TASK —
Write out the lines word for word, starting with the line that contains "The height and width of the screenshot is (487, 1836)." and continuing through the line that contains "Looking at the screenshot, I should (11, 211).", with both of those lines included.

Records from a dataset:

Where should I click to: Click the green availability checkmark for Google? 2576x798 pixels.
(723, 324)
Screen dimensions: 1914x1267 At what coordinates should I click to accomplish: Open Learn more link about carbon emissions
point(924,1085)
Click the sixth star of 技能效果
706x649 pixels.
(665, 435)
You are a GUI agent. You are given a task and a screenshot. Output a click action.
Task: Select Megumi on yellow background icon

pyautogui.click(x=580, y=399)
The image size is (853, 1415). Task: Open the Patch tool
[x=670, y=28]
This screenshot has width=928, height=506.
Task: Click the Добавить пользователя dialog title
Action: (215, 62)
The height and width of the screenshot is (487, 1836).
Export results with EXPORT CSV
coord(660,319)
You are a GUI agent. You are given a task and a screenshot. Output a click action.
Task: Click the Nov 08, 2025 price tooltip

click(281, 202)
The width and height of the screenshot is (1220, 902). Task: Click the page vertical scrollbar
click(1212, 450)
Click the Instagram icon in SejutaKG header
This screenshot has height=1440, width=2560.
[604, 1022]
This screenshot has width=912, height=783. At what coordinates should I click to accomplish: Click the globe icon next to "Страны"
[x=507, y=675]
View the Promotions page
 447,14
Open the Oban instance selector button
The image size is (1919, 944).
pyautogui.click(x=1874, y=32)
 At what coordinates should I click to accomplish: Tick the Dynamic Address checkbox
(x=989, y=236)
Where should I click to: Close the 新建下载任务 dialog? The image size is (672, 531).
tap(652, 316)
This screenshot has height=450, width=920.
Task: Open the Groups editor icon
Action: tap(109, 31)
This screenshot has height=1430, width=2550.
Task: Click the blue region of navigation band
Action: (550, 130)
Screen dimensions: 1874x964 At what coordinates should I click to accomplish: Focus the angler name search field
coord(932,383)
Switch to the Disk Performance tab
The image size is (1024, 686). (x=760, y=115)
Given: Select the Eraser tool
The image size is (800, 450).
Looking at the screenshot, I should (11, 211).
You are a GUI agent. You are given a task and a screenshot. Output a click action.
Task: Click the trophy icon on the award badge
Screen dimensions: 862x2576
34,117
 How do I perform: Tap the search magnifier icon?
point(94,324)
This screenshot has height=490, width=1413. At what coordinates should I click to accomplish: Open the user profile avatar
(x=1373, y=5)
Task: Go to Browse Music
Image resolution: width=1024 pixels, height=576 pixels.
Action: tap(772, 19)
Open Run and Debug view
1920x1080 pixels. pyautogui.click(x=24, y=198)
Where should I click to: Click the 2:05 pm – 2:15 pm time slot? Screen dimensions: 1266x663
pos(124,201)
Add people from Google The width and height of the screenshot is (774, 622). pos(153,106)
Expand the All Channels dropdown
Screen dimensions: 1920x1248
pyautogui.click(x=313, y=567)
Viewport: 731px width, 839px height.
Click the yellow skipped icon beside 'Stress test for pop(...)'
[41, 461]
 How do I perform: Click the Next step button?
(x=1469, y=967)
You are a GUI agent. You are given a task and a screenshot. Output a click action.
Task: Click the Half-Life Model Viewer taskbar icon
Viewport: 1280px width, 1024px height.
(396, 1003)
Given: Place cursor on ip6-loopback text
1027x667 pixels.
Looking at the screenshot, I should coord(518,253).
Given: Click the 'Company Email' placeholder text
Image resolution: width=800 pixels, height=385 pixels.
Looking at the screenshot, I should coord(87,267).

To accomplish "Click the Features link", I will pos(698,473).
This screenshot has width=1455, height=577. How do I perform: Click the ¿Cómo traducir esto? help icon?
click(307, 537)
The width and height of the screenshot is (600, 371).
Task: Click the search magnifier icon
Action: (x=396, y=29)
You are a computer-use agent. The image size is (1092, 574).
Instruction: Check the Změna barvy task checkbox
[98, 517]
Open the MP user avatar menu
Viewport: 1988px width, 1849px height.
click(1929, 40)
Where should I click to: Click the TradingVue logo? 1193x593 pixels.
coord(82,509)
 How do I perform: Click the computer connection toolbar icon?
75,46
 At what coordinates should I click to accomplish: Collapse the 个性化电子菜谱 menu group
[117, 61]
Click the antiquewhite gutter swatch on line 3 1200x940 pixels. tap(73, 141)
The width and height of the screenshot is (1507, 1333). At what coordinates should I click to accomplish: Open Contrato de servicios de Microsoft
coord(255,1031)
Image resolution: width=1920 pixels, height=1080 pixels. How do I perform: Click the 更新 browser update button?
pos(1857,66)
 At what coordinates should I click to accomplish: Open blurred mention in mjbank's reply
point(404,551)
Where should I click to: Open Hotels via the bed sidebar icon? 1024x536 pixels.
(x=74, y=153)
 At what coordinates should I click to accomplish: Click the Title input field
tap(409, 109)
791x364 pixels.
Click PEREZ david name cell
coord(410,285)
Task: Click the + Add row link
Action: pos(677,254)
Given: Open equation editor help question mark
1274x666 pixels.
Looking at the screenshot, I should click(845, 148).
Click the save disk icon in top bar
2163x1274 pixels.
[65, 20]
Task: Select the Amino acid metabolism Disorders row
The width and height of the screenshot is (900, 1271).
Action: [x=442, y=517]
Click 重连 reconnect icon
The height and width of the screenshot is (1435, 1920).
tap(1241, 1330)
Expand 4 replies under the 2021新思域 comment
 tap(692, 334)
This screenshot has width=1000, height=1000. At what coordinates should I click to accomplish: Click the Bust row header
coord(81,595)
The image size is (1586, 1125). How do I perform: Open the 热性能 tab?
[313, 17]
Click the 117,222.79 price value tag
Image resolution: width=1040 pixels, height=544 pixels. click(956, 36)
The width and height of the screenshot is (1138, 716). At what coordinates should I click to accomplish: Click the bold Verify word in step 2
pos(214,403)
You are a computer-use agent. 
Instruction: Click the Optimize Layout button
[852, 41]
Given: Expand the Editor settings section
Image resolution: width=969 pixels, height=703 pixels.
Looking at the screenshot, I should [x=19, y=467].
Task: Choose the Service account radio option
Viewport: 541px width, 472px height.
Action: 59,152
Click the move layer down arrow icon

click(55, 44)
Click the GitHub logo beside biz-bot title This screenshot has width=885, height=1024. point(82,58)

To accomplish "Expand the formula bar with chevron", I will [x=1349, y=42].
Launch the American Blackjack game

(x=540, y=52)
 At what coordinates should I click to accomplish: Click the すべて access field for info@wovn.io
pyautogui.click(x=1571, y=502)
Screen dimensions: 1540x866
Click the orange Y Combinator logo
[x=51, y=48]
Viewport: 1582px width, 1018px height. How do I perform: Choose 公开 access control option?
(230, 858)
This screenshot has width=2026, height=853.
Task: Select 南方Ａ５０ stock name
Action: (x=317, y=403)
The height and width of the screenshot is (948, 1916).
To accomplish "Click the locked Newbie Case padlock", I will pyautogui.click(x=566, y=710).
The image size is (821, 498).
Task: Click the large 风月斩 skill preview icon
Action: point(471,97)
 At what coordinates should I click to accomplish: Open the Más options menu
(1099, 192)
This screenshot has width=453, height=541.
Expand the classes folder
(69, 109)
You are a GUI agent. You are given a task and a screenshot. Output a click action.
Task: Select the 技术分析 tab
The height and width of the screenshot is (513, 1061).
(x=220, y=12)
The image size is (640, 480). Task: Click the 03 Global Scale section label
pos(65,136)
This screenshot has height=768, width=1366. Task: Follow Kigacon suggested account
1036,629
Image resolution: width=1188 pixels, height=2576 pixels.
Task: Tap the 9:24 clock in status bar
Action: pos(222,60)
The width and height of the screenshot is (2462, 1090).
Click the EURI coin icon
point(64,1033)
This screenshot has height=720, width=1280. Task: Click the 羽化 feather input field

RESULT BELOW —
The height and width of the screenshot is (487, 1836).
Export results with EXPORT CSV
coord(660,319)
You are a GUI agent. You are given a task and a screenshot. Output a click action.
Task: Click the Nov 08, 2025 price tooltip

click(281, 202)
The width and height of the screenshot is (1220, 902). Task: Click the page vertical scrollbar
click(1212, 450)
Click the Instagram icon in SejutaKG header
This screenshot has height=1440, width=2560.
[604, 1022]
This screenshot has width=912, height=783. At what coordinates should I click to accomplish: Click the globe icon next to "Страны"
[x=507, y=675]
View the Promotions page
 447,14
Open the Oban instance selector button
The image size is (1919, 944).
pyautogui.click(x=1874, y=32)
 At what coordinates should I click to accomplish: Tick the Dynamic Address checkbox
(x=989, y=236)
Where should I click to: Close the 新建下载任务 dialog? The image size is (672, 531).
tap(652, 316)
This screenshot has height=450, width=920.
Task: Open the Groups editor icon
Action: tap(109, 31)
This screenshot has height=1430, width=2550.
Task: Click the blue region of navigation band
Action: (550, 130)
Screen dimensions: 1874x964 At what coordinates should I click to accomplish: Focus the angler name search field
coord(932,383)
Switch to the Disk Performance tab
The image size is (1024, 686). (x=760, y=115)
Given: Select the Eraser tool
The image size is (800, 450).
Looking at the screenshot, I should (11, 211).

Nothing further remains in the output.